The forward pass (the shapes between the input to first hidden layer and the hidden layer to the output layer are not shown, but exist in shape_i_h, shape_h_o):
def forward(self, features, train=False):
"""
Parameters
----------
features: np.array of examples with each example being an array of feature values
train : Optional[bool] - True if training the network (i.e., if intermediate results are needed to compute gradients), by default False
Returns
-------
np.array: of outputs for each example with each output being an array of class probabilities
"""
forward_results = {}
forward_results['features'] = features
i_h = features @ self.w_i_h
forward_results['i_h'] = i_h
i_h_b = i_h + self.b_i_h
forward_results['i_h_b'] = i_h_b
a_i_h_b = relu(i_h_b)
forward_results['a_i_h_b'] = a_i_h_b
h_o = a_i_h_b @ self.w_h_o
forward_results['h_o'] = h_o
h_o_b = h_o + self.b_h_o
forward_results['h_o_b'] = h_o_b
a_h_o_b = softmax(h_o_b)
forward_results['a_h_o_b'] = a_h_o_b
if train:
return a_h_o_b, forward_results
return a_h_o_b
Backward pass
This is where we have to calculate the derivative of the loss function with respect to the model paramters to learn by how much to adjust the model parameters to minimize the loss function.

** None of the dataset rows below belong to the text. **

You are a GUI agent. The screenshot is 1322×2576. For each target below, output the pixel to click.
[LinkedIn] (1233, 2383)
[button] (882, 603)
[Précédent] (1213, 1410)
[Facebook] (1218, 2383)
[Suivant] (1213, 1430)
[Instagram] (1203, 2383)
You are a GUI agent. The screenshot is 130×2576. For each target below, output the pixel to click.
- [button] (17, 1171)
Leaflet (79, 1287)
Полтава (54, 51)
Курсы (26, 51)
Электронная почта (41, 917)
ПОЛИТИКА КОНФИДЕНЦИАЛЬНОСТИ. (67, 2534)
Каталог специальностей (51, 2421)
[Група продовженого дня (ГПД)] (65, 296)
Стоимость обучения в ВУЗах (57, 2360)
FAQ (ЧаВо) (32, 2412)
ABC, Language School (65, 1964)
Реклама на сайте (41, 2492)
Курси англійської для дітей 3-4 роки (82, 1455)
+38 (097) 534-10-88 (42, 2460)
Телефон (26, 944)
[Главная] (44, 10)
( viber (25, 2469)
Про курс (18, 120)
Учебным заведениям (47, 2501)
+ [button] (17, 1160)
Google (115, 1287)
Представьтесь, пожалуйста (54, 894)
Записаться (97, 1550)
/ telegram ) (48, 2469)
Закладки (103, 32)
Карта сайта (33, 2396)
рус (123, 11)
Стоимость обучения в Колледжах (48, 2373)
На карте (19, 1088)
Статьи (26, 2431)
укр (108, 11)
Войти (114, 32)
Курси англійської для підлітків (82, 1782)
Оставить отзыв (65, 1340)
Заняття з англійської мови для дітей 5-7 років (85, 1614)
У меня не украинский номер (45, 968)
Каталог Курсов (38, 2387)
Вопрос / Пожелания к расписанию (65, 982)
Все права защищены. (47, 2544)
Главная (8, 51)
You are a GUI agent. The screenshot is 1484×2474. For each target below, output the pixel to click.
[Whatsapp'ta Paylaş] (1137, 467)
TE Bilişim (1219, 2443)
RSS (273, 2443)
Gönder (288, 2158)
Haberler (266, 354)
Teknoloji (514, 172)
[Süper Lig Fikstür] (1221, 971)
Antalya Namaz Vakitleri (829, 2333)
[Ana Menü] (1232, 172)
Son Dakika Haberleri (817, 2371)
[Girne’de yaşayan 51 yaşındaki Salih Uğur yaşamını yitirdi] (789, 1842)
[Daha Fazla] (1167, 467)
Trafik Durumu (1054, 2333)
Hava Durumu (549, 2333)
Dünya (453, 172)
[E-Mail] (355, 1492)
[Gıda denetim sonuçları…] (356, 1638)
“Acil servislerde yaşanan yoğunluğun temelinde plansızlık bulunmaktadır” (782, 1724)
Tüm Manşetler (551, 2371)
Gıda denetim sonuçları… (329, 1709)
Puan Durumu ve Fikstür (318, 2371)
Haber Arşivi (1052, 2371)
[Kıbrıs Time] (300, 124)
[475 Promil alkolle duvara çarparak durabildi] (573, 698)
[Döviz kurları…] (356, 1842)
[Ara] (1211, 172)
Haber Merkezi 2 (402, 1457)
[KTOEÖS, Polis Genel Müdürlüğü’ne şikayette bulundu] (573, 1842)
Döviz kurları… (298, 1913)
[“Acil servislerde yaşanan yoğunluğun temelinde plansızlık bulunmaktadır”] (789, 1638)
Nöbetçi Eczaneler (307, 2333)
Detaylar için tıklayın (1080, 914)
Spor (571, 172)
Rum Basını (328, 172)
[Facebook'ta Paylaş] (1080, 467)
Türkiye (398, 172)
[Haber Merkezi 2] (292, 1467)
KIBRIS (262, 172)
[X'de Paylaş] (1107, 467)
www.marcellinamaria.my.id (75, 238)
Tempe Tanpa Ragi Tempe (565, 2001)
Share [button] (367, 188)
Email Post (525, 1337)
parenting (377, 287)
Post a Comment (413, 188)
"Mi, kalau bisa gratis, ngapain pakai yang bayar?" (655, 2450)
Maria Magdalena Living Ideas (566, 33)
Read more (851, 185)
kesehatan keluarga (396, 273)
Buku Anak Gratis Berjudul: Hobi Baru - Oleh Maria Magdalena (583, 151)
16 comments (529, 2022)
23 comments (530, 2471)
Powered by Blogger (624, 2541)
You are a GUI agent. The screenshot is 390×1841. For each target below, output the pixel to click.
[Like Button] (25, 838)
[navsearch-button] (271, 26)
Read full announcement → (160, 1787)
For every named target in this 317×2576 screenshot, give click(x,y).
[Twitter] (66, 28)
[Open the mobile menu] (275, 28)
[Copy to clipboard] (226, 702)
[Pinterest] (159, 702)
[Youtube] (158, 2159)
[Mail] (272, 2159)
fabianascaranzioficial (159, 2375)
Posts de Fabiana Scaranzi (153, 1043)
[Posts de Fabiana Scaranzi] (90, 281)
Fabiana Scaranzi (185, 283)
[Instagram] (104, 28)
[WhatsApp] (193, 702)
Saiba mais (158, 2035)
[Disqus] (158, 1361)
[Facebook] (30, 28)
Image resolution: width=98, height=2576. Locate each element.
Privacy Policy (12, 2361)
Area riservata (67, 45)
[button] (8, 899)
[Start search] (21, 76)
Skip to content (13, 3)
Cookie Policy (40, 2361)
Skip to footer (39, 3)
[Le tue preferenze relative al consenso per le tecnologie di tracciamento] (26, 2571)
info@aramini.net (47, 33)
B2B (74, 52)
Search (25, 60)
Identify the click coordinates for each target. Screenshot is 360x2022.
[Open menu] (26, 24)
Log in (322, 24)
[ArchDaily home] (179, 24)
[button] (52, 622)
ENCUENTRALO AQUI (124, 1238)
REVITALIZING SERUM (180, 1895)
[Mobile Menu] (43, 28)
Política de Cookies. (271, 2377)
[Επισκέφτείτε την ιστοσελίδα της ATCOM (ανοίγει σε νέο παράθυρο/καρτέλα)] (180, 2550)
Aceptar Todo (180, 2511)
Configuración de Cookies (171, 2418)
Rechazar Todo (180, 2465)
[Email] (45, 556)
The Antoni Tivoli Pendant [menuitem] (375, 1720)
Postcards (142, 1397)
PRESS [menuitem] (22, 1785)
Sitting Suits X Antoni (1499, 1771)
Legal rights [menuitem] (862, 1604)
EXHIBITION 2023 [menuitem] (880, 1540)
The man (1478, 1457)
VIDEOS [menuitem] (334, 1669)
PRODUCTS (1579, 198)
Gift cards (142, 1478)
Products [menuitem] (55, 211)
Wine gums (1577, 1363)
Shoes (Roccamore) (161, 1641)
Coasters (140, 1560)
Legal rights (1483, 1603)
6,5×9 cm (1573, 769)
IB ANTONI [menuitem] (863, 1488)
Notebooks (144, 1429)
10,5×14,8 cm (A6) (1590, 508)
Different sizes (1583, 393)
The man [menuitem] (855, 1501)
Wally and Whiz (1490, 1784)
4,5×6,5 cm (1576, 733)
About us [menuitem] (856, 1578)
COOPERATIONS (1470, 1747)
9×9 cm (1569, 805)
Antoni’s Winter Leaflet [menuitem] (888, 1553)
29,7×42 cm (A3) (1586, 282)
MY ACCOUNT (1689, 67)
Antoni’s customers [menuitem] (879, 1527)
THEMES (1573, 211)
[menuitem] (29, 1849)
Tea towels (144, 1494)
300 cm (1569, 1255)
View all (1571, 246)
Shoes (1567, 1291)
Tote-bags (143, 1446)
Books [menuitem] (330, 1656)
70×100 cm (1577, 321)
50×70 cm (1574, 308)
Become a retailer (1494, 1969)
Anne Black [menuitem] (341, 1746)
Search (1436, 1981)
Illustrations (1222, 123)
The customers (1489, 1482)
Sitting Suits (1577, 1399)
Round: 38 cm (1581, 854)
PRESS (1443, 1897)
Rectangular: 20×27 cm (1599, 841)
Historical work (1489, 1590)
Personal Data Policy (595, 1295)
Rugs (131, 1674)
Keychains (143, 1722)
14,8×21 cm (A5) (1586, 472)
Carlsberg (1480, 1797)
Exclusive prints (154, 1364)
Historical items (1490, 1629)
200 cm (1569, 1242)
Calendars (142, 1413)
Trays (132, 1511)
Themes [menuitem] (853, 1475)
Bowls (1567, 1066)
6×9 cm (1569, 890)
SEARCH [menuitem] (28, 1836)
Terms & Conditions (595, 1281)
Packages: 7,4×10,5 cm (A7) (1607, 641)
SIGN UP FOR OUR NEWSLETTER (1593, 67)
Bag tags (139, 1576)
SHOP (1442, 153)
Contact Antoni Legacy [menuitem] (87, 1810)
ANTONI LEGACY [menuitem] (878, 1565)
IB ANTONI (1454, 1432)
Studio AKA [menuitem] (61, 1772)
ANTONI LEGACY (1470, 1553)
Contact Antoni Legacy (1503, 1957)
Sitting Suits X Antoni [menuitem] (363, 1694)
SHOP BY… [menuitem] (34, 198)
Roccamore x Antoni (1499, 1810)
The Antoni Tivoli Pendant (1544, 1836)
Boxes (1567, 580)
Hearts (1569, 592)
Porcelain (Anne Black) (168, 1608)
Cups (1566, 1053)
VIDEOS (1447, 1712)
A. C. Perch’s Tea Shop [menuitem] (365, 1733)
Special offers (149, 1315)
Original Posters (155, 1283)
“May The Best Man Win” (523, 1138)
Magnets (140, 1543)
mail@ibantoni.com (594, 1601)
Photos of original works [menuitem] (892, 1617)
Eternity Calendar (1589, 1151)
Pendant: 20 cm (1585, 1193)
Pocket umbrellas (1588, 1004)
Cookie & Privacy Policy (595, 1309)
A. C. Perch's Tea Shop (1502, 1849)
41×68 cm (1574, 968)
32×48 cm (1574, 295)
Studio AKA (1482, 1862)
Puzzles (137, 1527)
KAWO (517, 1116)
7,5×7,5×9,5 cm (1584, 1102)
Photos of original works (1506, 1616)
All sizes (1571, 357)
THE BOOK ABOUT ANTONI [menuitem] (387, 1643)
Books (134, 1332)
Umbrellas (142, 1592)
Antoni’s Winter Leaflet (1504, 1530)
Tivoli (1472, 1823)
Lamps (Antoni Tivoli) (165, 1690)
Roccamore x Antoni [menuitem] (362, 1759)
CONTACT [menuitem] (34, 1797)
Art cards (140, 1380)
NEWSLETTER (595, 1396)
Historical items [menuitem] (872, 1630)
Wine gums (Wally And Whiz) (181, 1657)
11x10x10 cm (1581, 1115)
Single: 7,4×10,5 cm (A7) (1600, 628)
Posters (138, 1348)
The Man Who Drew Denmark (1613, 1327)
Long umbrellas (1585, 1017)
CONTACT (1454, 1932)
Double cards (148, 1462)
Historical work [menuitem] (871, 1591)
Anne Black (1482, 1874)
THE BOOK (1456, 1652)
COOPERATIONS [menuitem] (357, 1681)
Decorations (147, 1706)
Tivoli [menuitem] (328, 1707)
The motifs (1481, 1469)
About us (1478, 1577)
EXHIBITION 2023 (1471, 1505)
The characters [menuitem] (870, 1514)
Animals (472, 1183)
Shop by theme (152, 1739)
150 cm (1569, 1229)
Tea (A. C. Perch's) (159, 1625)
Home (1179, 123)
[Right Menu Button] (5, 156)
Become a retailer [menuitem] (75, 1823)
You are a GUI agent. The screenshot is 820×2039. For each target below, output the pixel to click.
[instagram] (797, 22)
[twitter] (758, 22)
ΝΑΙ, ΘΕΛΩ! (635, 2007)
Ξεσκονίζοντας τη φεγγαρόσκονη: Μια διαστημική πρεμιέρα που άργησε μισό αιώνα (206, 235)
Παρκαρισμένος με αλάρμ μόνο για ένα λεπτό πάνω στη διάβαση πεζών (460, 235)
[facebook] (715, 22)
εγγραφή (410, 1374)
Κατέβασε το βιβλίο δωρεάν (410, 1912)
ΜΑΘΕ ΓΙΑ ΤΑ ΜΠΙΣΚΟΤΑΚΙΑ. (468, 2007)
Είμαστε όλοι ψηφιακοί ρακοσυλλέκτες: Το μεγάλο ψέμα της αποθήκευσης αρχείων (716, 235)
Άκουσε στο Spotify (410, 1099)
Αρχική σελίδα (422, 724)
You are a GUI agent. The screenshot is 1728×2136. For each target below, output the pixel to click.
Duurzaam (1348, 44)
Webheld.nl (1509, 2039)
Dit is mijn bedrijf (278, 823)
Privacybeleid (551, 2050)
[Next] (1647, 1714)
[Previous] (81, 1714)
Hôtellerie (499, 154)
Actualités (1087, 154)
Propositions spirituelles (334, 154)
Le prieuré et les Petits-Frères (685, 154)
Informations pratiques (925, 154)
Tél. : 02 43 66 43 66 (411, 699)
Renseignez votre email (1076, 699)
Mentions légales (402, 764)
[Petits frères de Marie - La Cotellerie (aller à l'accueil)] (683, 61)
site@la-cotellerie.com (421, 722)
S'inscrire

Also, for learning purposes, the derivative of the loss function with respect to the model paramters will calculate by how much to adjust the values to maximize the loss function we negate this to minimize it.
All calculations were done by hand outside of the code, and then later implemented based on our calculations.
def backward(self, forward_results, labels):
"""
Parameters
----------
forward_results: dict of all results (input, intermediates, and output) from forward a pass
labels: np.array of encoded labels
Returns
-------
dict: of gradient matrices of weight and bias matrices
"""
gradients = {}
probs = forward_results['a_h_o_b']
dL_dh_o_b = probs - labels
a_i_h_b = forward_results['a_i_h_b']
gradients['w_h_o'] = a_i_h_b.T @ dL_dh_o_b
gradients['b_h_o'] = np.sum(dL_dh_o_b, axis=0, keepdims=True)
dL_da_i_h_b = dL_dh_o_b @ self.w_h_o.T
dL_di_h_b = dL_da_i_h_b * relu_derivative(forward_results['a_i_h_b'])
gradients['w_i_h'] = forward_results['features'].T @ dL_di_h_b
gradients['b_i_h'] = np.sum(dL_di_h_b, axis=0, keepdims=True)
return gradients
Updating the parameters
Now that we have backpropogated, we have a way to adjust the actual weights and biases within the model.
def update_weights(self, gradients, learning_rate):
"""
Parameters
----------
gradients: dict of gradient matrices of weight and bias matrices
learning_rate: float that controls the size of the step taken during the update
"""
self.w_h_o -= (learning_rate * gradients['w_h_o'])
self.b_h_o -= (learning_rate * gradients['b_h_o'])
self.w_i_h -= (learning_rate * gradients['w_i_h'])
self.b_i_h -= (learning_rate * gradients['b_i_h'])
Training the model
Training the model works extremely similarly to the PyTorch implementation, it just uses our own helper functions that I have included above to go throught he forward pass, backward pass, and then how we should update our weights for the next iteration.
FFNN from Scratch Results
Spiral

XOR

Gaussian

Center Surround

Conclusion
This was an extremely fulfilling project because it taught me to be less afraid of the equations that exist within ML. And also, that the equations that we use all make very clear sense and can explain everything within the space. I apologize to anyone who is less familiar in the ML space, this page is not meant for beginners, it is only a summary for anyone interested in my work. I may in the future create a site on my portfolio that goes through all the steps needed to understand what is happening from scratch so that others may implement it on their own for fun!